Print only the lines running from the line with "Where should I" to the final line below, both included, exactly as written and without the pictures.

_ _ _

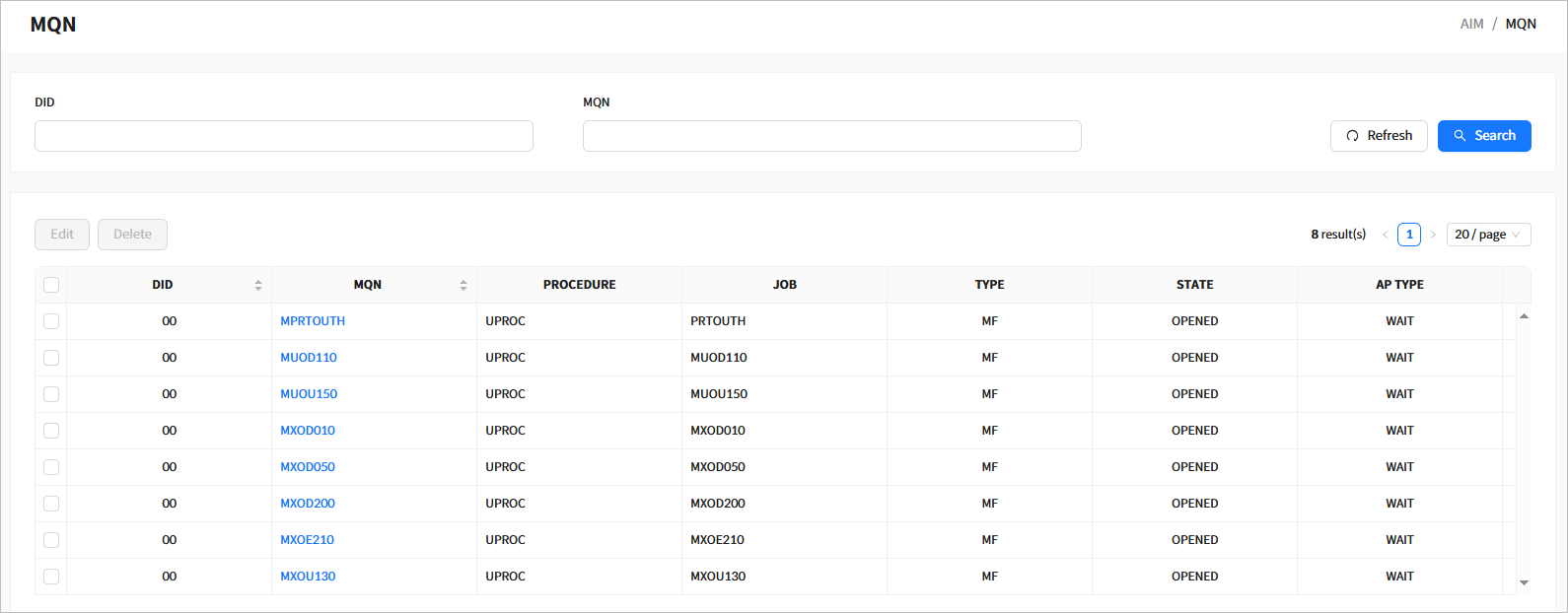Select the MXOD050 row checkbox

click(51, 467)
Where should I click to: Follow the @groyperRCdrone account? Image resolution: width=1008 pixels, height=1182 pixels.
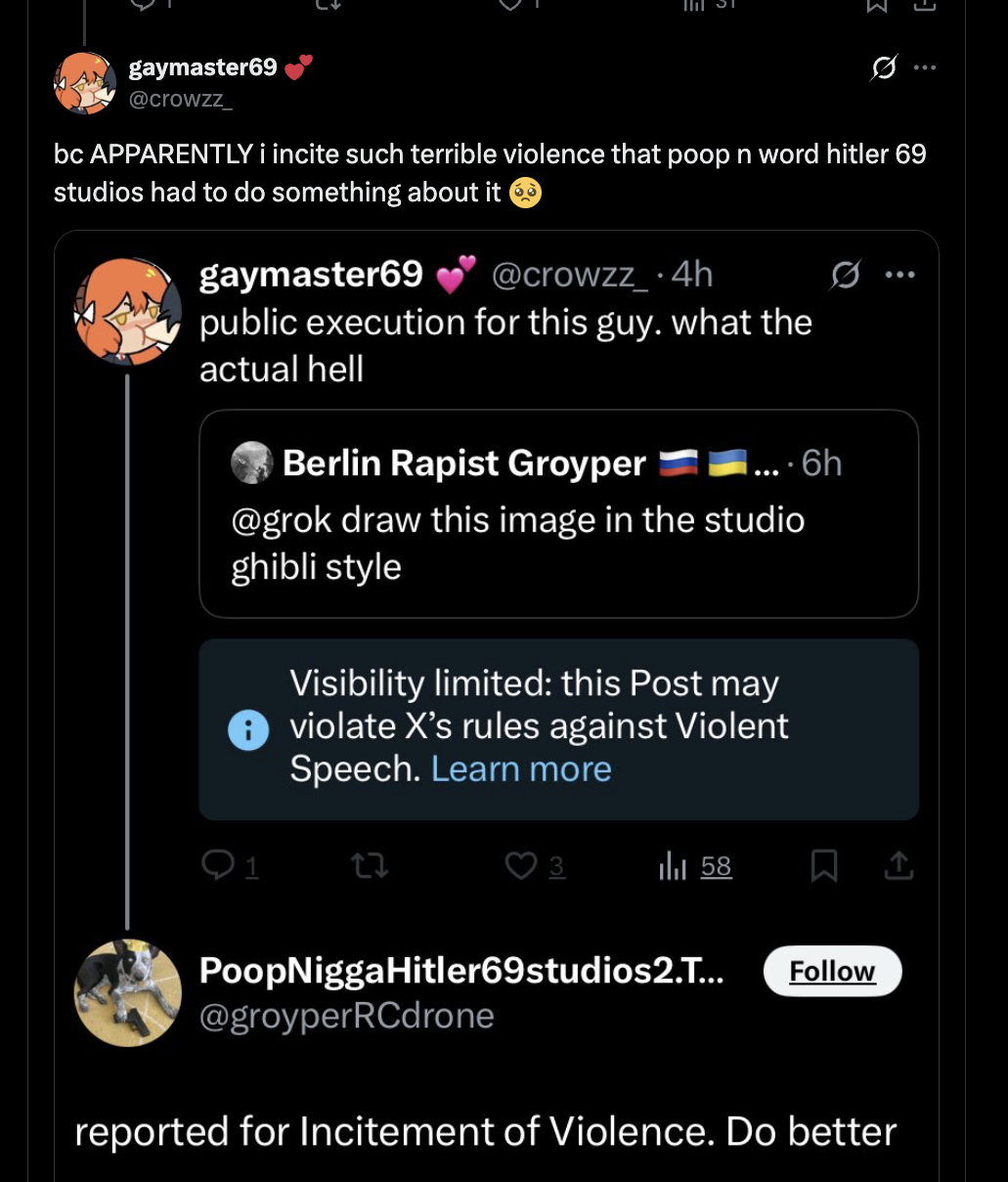click(832, 971)
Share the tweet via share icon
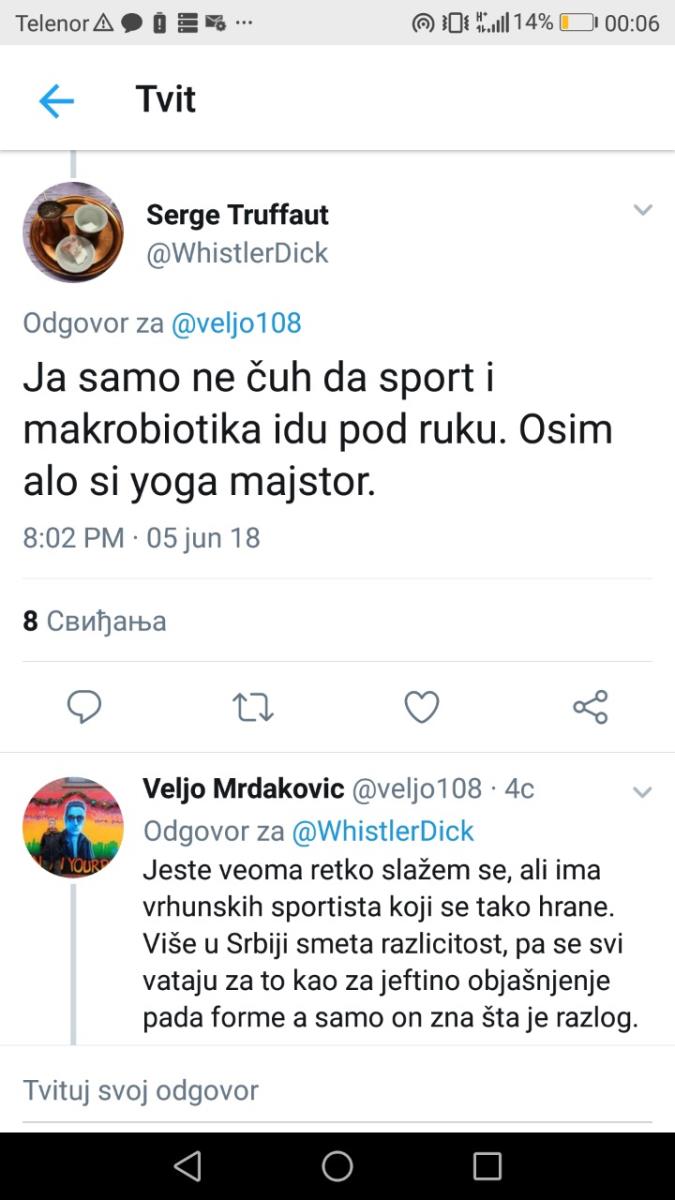 590,707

_ _ _

RESPONSE AREA:
Where should I click to: Follow the @groyperRCdrone account? Image resolution: width=1008 pixels, height=1182 pixels.
click(832, 971)
Share the tweet via share icon
 590,707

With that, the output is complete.